# What Do You Use Your Moobs For?



## imfree (Nov 17, 2010)

I have good-sized moobs and a pretty big belly. They've both served me well in my nearly 30 year long Electronic Repair Tech. career as a secondary work surface, i.e. work bench, for doing small stuff like surface-mount component replacement and such!

How about some other uses, big Guys?


----------



## Paquito (Nov 17, 2010)

Destroying civilizations.


----------



## cakeboy (Nov 17, 2010)

I use them to fill out my shirt. For a dude, I've got a pretty good rack!


----------



## Sasquatch! (Nov 17, 2010)

Making girls jealous.


----------



## Vageta (Nov 17, 2010)

I like it when my girlfriend puts her dick between my moobs.


----------



## Sasquatch! (Nov 17, 2010)

Vageta said:


> I like it when my girlfriend puts her dick between my moobs.

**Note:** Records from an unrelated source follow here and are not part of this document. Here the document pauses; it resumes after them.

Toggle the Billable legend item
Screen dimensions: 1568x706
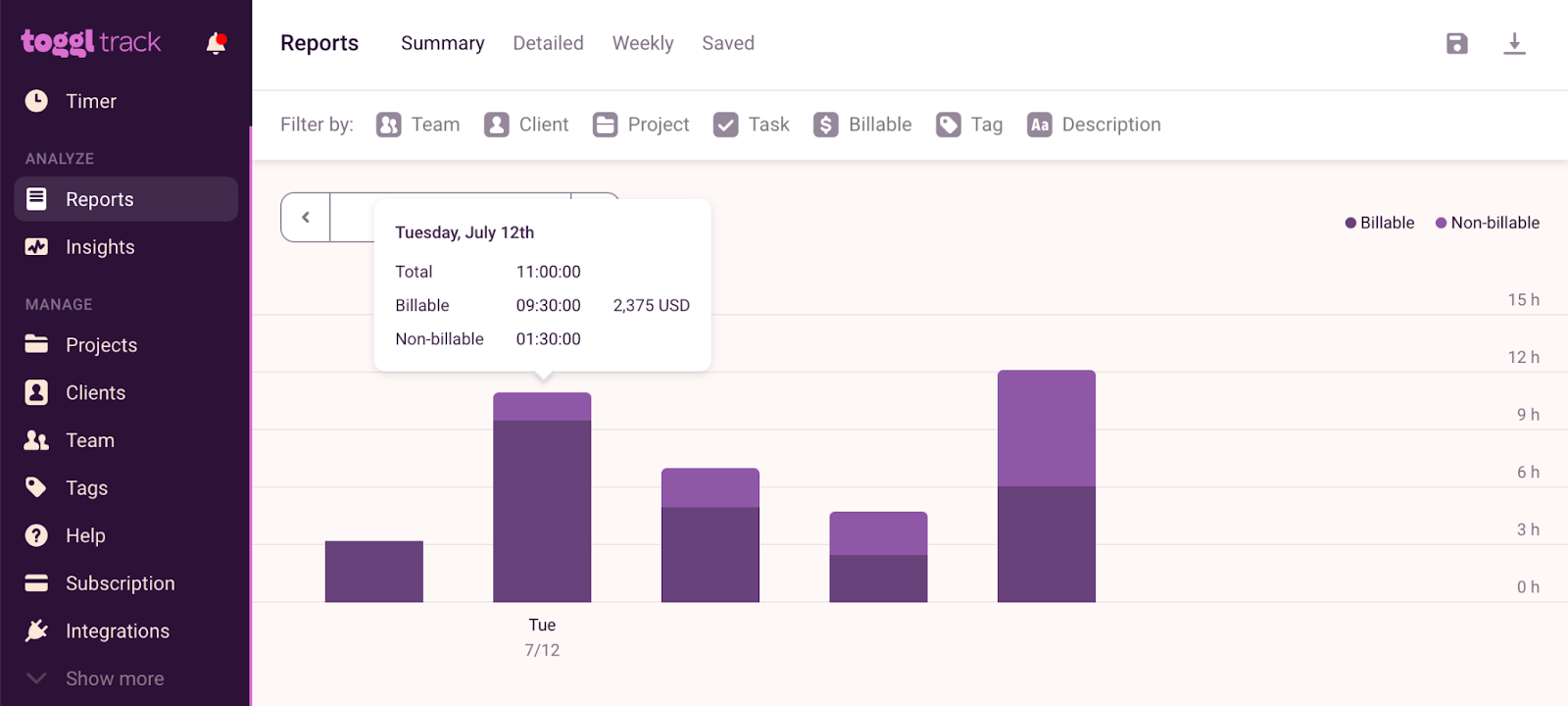(1379, 223)
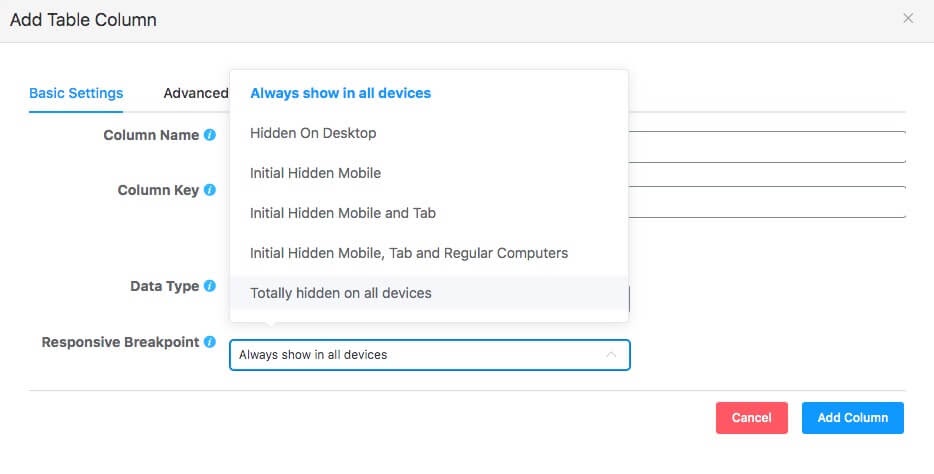Image resolution: width=934 pixels, height=474 pixels.
Task: Open the Advanced settings tab
Action: (196, 93)
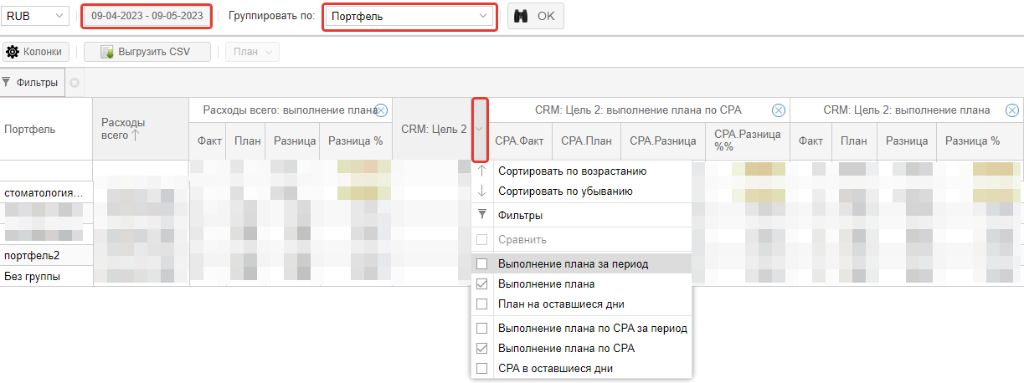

There's something elementally wrong with that statement, but I just can't place it.


----------



## Vageta (Nov 17, 2010)

Yea, youre right, I dont have a girlfriend right now....


----------



## Zowie (Nov 17, 2010)

Sasquatch! said:


> There's something elementally wrong with that statement, but I just can't place it.



You're just jellis. I'll stick my dick between your moobs anyday.


----------



## JulieD (Nov 18, 2010)

i would so motorboat moobs! :shocked:

1. motorboat 
The act of pushing one's face in between two ample breasts, and rocking one's head side to side very rapidly while making a vigorous, lip-vibrating "brrr" sound. n. The sound produced when doing a motorboat.


----------



## Paquito (Nov 18, 2010)

Bringing all the boys to the yard.


----------



## JulieD (Nov 18, 2010)

Paquito said:


> Bringing all the boys to the yard.



its because your milkshake is better then mine, isn't it?


----------



## Amaranthine (Nov 18, 2010)

JulieD said:


> its because your milkshake is better then mine, isn't it?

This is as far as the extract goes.